You're missing the point. OP isn't judging her life choices or feeling superior. She's just fed up of this woman constantly texting about how busy she is, when she clearly has a less busy life than OP. OP isn't criticising her choices, she's just saying she wants to hear less about them!
Peppapigforlife · 10/11/2021 12:56

Honestly I do think that if she feels overwhelmed with her day's tasks then she's sharing that because she knows you might relate to the feeling. You can feel busy and still have a shorter list, you don't know how much those tasks can take it out of someone else, even if to you it seems easy. İt doesn't seem competitive at all. That's her list and she's sharing it.
My mum actually does do the thing you're trying to label your friend with, where she literally does nothing, goes nowhere and she will count making herself lunch and rearranging some curtains as busy and tell you how exhausted she is. Your friend however sounds like she is busy but just not as mega busy as you feel. Give her a break.

BrutusMcDogface · 10/11/2021 12:57

I havent got time to read the whole thread (far too busy; only have a 30 min lunch break! 🤣😉) but I did read your posts, OP.

I think your relative sounds like a bore and I would just stop replying. I think it would really irritate me to be honest. No point in competitive busy-ness, but if there was, you’d win! 😉

Dozer · 10/11/2021 13:00

OP’s relative is not U to have her thoughts/ feelings about her situation and problems.
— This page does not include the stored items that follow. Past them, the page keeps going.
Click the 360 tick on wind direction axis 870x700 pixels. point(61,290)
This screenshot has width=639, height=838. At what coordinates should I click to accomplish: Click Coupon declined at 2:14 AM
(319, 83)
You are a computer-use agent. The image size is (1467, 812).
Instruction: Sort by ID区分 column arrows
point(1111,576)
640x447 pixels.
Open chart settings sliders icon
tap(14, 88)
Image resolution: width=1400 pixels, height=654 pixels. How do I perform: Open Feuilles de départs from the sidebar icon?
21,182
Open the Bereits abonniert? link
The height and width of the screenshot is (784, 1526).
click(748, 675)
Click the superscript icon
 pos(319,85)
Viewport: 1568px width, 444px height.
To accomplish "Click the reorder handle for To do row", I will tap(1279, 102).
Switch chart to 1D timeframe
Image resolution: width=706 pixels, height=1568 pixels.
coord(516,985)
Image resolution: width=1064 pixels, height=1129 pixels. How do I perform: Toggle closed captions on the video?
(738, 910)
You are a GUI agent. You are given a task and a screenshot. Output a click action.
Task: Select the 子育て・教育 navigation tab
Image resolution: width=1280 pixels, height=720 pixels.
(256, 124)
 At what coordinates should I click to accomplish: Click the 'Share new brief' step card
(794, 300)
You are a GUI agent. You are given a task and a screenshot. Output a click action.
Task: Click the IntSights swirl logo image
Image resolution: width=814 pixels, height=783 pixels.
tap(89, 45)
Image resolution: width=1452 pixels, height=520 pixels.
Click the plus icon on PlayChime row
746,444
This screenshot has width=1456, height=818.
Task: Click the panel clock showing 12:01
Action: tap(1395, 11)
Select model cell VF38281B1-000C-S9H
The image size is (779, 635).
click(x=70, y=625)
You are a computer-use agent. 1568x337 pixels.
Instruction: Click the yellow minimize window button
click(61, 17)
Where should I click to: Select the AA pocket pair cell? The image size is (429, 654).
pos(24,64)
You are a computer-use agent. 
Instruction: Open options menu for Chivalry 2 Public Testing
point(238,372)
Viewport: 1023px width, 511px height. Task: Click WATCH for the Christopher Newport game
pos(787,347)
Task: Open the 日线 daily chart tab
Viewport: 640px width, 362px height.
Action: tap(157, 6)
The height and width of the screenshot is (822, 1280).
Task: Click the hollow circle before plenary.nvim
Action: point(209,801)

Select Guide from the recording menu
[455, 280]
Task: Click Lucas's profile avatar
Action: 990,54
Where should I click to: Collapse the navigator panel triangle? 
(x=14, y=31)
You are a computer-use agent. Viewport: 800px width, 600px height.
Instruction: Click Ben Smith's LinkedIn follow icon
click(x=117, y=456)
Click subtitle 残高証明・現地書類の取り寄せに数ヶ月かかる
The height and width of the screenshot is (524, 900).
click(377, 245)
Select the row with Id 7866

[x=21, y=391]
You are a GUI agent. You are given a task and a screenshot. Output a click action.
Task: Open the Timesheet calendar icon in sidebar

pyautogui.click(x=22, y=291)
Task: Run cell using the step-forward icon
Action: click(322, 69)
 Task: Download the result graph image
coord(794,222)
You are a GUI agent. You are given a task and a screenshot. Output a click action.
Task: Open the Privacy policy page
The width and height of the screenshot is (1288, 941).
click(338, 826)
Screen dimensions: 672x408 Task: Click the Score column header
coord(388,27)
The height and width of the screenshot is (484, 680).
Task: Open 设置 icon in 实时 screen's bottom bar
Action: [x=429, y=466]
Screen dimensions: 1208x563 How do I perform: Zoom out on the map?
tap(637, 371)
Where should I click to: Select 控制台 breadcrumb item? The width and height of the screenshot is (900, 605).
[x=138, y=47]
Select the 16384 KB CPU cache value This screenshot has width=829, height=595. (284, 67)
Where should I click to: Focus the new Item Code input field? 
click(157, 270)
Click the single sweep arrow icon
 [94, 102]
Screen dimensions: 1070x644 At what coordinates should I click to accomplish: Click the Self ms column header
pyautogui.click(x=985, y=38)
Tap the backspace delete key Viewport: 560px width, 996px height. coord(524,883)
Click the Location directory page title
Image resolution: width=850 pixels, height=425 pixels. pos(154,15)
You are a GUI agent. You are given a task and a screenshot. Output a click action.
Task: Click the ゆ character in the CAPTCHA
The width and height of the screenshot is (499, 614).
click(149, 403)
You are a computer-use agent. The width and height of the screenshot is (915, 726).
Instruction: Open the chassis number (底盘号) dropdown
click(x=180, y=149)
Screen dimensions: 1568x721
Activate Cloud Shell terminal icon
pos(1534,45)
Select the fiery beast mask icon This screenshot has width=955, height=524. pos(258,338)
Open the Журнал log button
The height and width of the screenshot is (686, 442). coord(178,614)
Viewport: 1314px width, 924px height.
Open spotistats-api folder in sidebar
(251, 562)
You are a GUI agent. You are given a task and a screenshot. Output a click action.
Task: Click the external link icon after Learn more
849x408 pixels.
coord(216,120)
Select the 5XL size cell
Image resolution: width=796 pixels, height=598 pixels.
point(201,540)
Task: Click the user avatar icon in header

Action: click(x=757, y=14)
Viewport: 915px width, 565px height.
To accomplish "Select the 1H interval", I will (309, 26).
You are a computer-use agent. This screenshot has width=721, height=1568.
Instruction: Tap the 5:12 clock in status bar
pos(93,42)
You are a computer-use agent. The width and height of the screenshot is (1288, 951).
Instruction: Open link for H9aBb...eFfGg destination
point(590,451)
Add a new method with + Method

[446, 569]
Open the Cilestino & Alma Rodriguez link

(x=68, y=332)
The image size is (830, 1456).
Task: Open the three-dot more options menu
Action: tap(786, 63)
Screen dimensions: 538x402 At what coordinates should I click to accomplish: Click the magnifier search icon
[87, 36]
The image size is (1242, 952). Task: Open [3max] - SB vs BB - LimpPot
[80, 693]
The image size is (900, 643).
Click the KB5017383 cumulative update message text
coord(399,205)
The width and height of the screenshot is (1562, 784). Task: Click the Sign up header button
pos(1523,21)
She is U to frequently text OP moaning about it!

SecondClassmyass · 10/11/2021 13:02

I’m so busy- going shopping and then lunch with a friend omg I can’t cope. Well that’s just bragging, isn’t it. Ironing and Sainsbury’s run are also hardly trading Hong Kong stock exchange.
I think what she means by this busyness bragging is that she ‘keeps busy’, ya know, like pensioners do. They go for the senior’s lunches on a Thursday, then bridge on Friday. Bingo on Saturday. Church on Sunday. Etc etc.

JohnKettleyIsAWeatherman · 10/11/2021 13:05

What doesn't seem to have been taken into account here (and IME it never is, when it comes to competitive busy-ness) is that different people have different health and energy thresholds. You shouldn't judge your relative on her day simply because to you it doesn't appear as busy as yours. In particular, given she keeps saying how tired she is, this suggests something like chronic fatigue to me. (I speak as a sufferer - I have many days when moderate levels of busy-ness can feel like I have mountains to climb.)

Don't get me wrong, I'd be irritated by the messages too, but I do wonder if she is trying to make people 'hear' that she isn't coping.

MalagaNights · 10/11/2021 13:05

She thinks she's busy.
She feels busy.
She wants you to think she's busy.

Just don't care what she thinks. Disengage. Respond to the texts as minimally as possibly.

Her thoughts about her busyness are nothing to do with you. She tries to make you think about them by texting you. Choose not to.

antsinyourpanta · 10/11/2021 13:06

Often a task or chore expands to take as long as you've got. Sonetimes in quiet periods at work (although luckily for me we haven't had one for ages!) I feel really unproductive and something that might normally take half an hour seems to take all afternoon. Other times when time is tight I'll be surprised how much I get done. Same at home.

EmeraldShamrock · 10/11/2021 13:06

And now I’ve spent my one morning off with her in my head space, moaning about it myself ffs.
Again that is your choice you're projecting your stress onto her instead of sorting it out.
If it wouldn’t cause ww3 I’d block her.
It is okay to stop being friends with her, she irritates you.
You don't like her, be honest you have grown apart.
There are no prizes for being a martyrdom look around at ways of improving your time.
Dropping her will help.

Karwomannghia · 10/11/2021 13:07

She sounds quite depressed and anxious to me. People like her can be very draining on their friends and family with their frequent need to offload and gain reassurance. Once you’ve seen it, it’s easier to brush it off. She doesn’t think about you and your life other than in the context of moaning about hers.